社説:入管難民法案 疑義を残し採決強行するな

 立法の根拠を揺るがす疑義に頰かむりし、押し通すことがあってはならない。

 在留資格のない外国人の収容・送還ルールを見直す入管難民法改正案を巡る与野党の攻防が、国会の焦点となっている。

 審議は不十分とする野党に対し、与党側はきょう、参院委員会で採決し、あすにも本会議で可決、成立させる構えだ。

 しかし、根本の難民審査を巡って浮上した恣意(しい)的な運用の疑いは拭えず、人権保護に大きな禍根を残すものだ。

 法案は、難民申請中は本国への強制送還を停止する規定を、原則2回までに制限する内容を柱としている。法務省は、送還を免れるために難民申請が乱用されているためと説明する。

 その根拠とするのが、認定に関わる「難民審査参与員」であるNPO法人「難民を助ける会」名誉会長の柳瀬房子氏の「申請者の中に難民がほとんどいない」という発言だ。一昨年に国会に参考人出席して述べ、出入国在留管理庁が法案を解説した資料にも引用されている。

 参与員は、入管の審査で不認定とされた人の不服申し立てを再審査する。有識者111人が選任されているが、担当数や認定すべきと意見を出した数に極端な偏りのあることが判明し、波紋が広がっている。

 柳瀬氏は昨年、再審査全体の4分の1を超える1231件に携わり、突出して多い。国会では、過去に担当した約2千件のうち認定すべきとしたのは6件と話している。

 これに対して他の参与員6人が記者会見し、担当件数は年平均50件未満だったと説明。4年間で49件を担当した弁護士は、9件で認定すべき人がいたと反論する一方、次第に「配分を減らされた」とも証言した。

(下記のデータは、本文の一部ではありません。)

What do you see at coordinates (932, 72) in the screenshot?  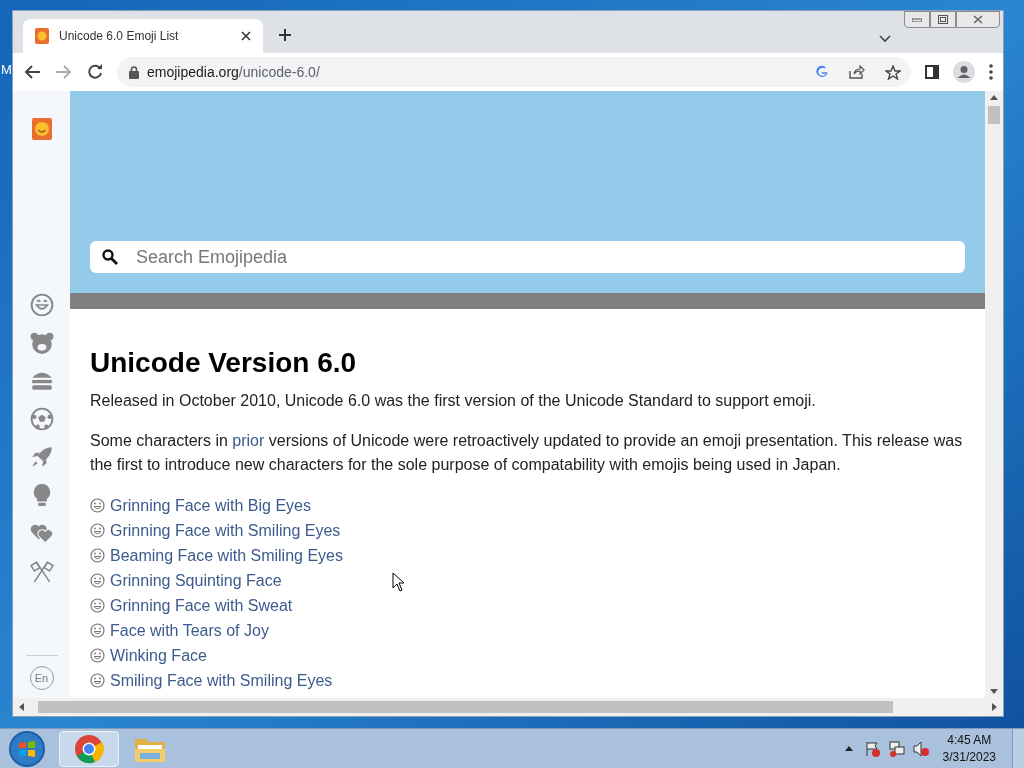 I see `side-panel-icon` at bounding box center [932, 72].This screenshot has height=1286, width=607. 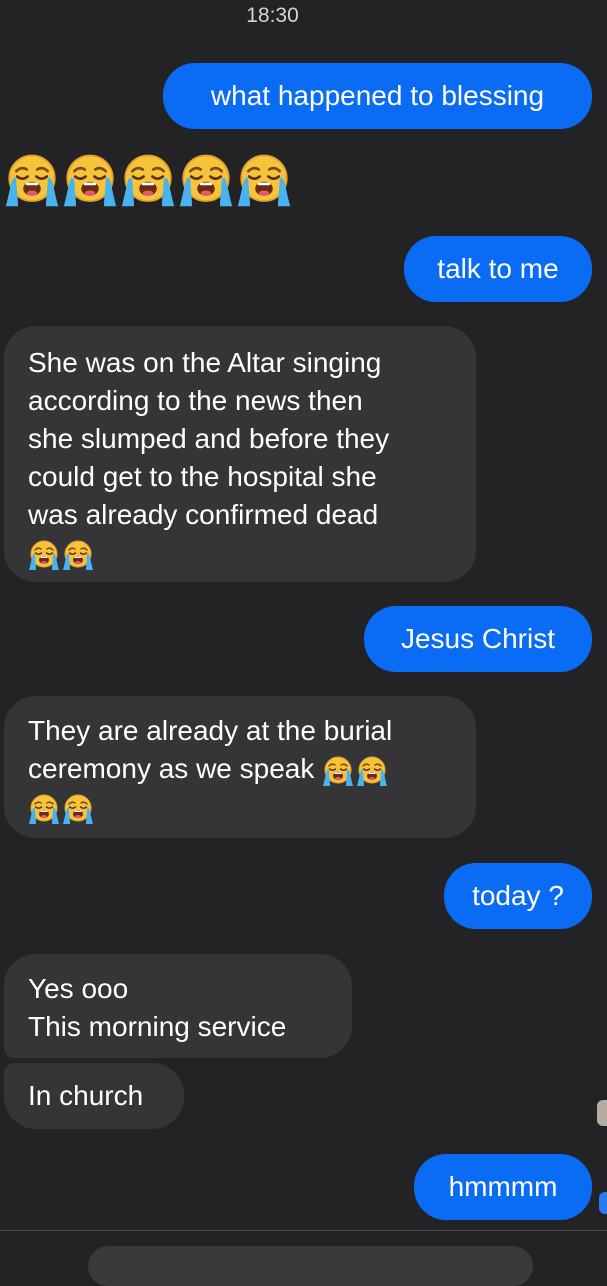 I want to click on outgoing-message: today ?, so click(x=518, y=896).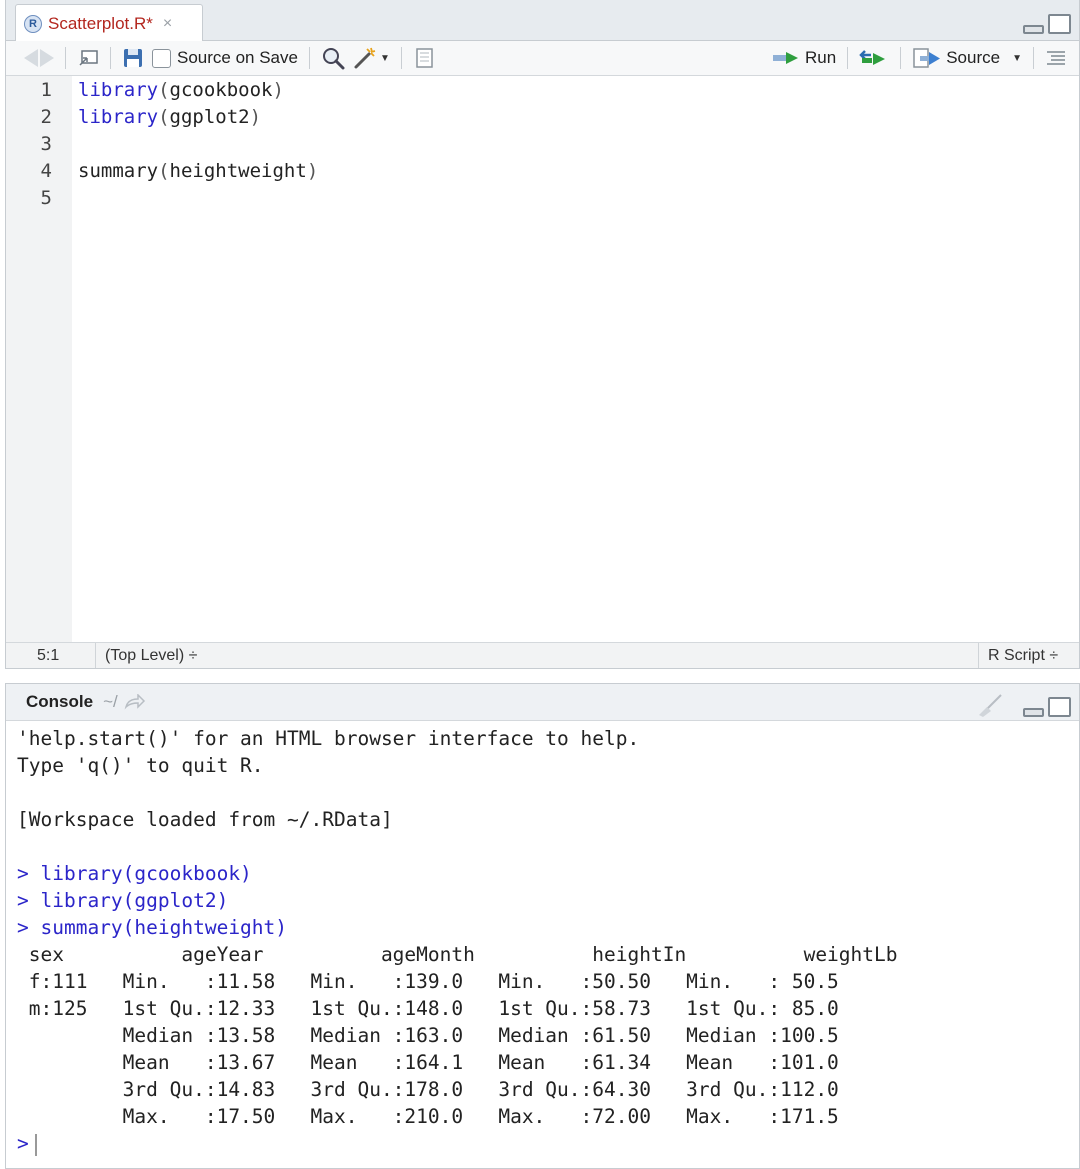 Image resolution: width=1080 pixels, height=1169 pixels. Describe the element at coordinates (974, 58) in the screenshot. I see `source-label: Source` at that location. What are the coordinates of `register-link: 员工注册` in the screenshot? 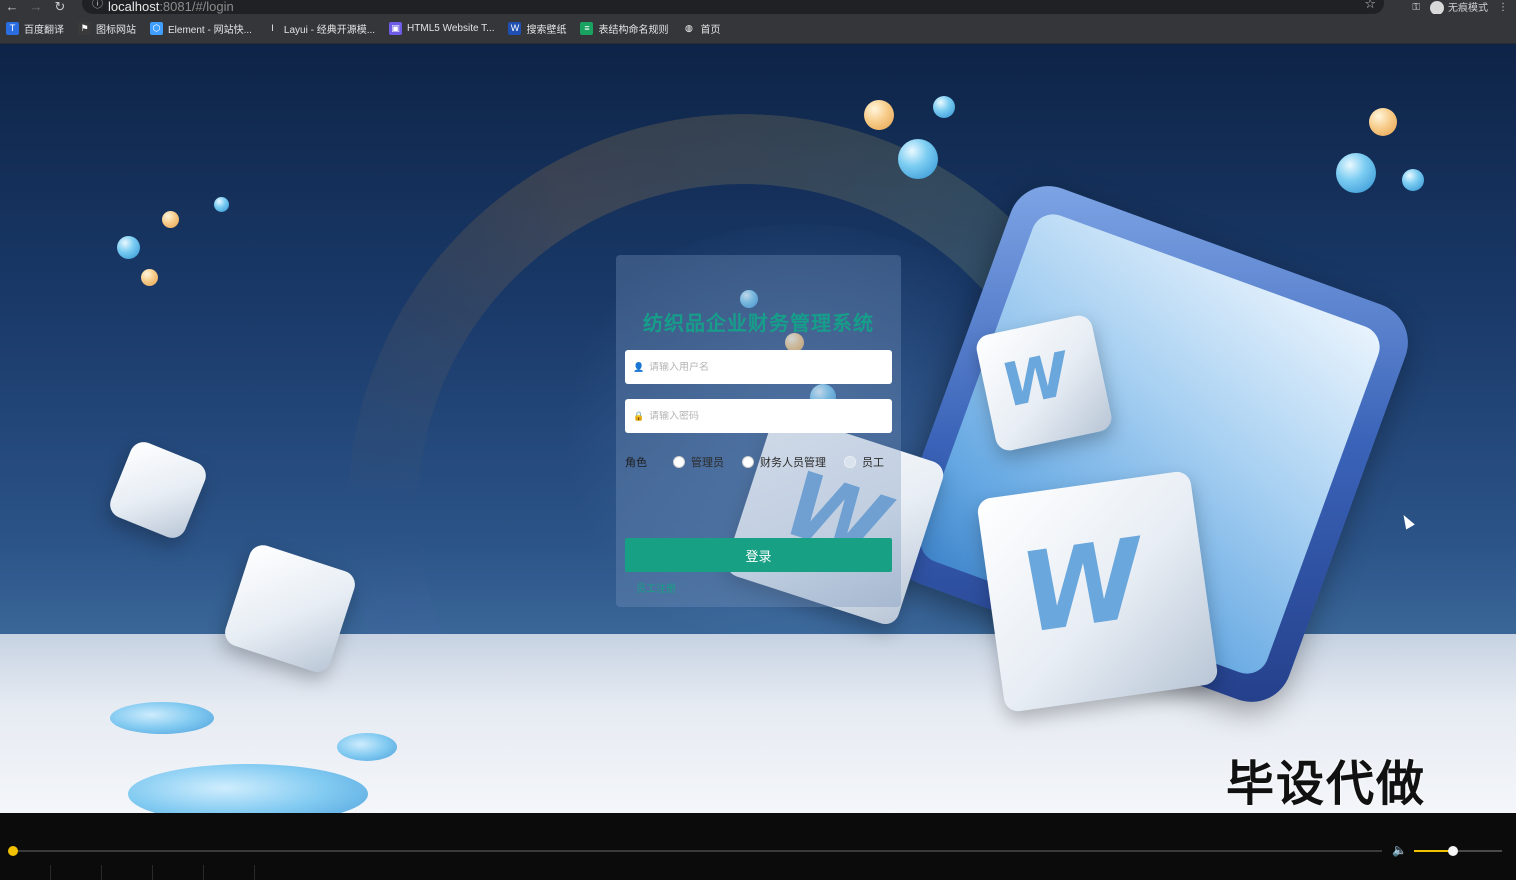 It's located at (656, 588).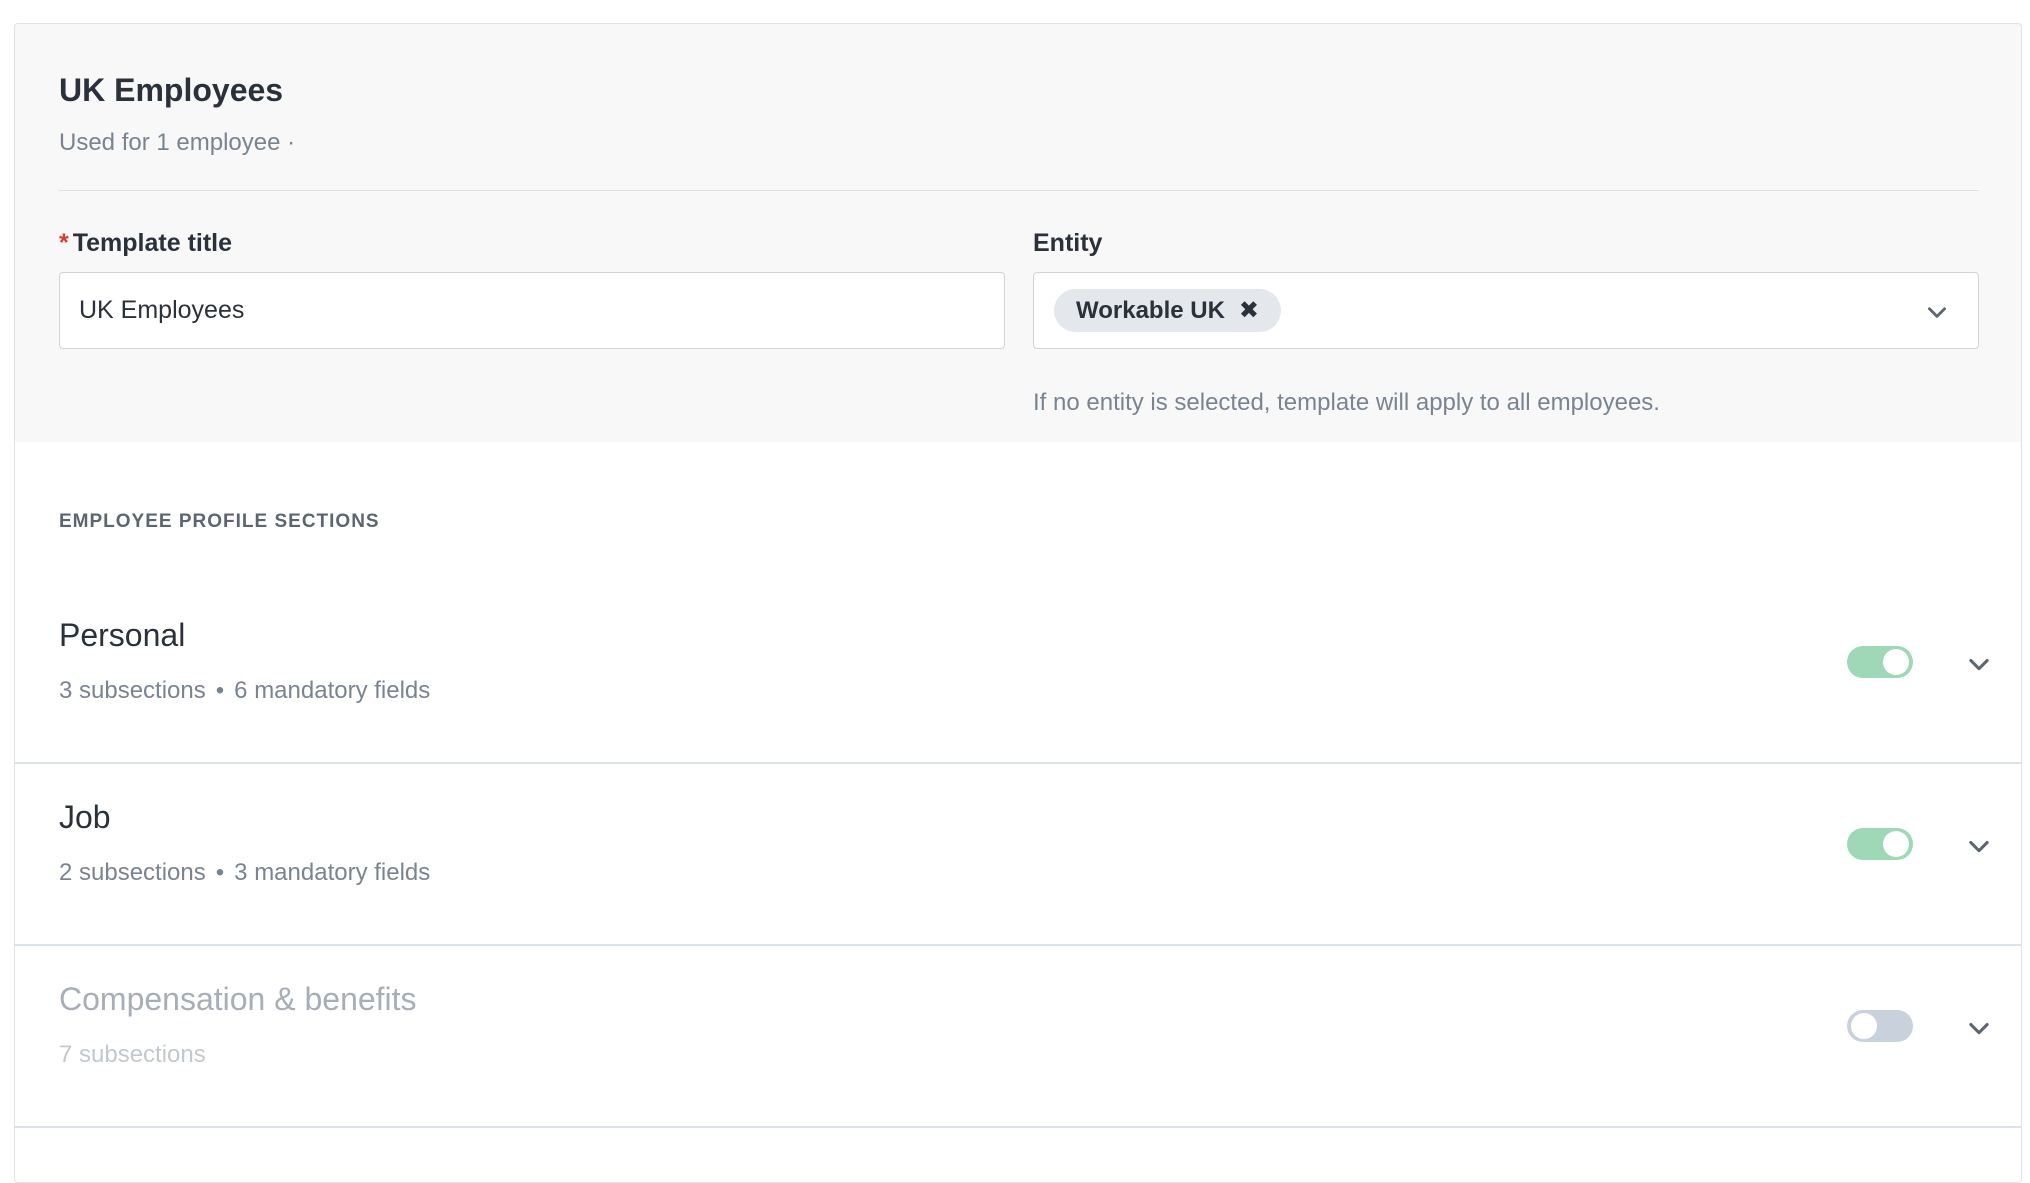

 年間千件以上も、申請者それぞれの境遇や本国の人権状況を十分に審査できるとは考えにくい。入管の判断に異を唱えない参与員に集中して割り当てられ、不認定を追認する仕組みとしていた疑いが強い。

 日本の難民認定率は欧米より極めて低く、国内外で問題視されてきた。その手続きの公正さに重大な疑念が生じている。

 参与員の再審査が形骸化している状況であるなら、3回目以降の申請で迫害の恐れのある本国に送り帰し、本来保護すべき人を命の危険にさらしかねないとの危惧は増す一方だ。

 長期の施設収容者の死亡が相次ぐ入管行政のゆがみを正すには、当局の裁量を広げる法改正は立ち止まり、徹底した原因究明に基づいて客観性と透明性ある仕組みを再構築すべきである。

 原発60年超運転やマイナンバーカードへの保険証一体化など重要法案が、多くの欠陥、懸念を不問や先送りにし、議論を深めぬまま次々に成立している。国会が政府に追従するばかりなら、民主国家の名に恥じよう。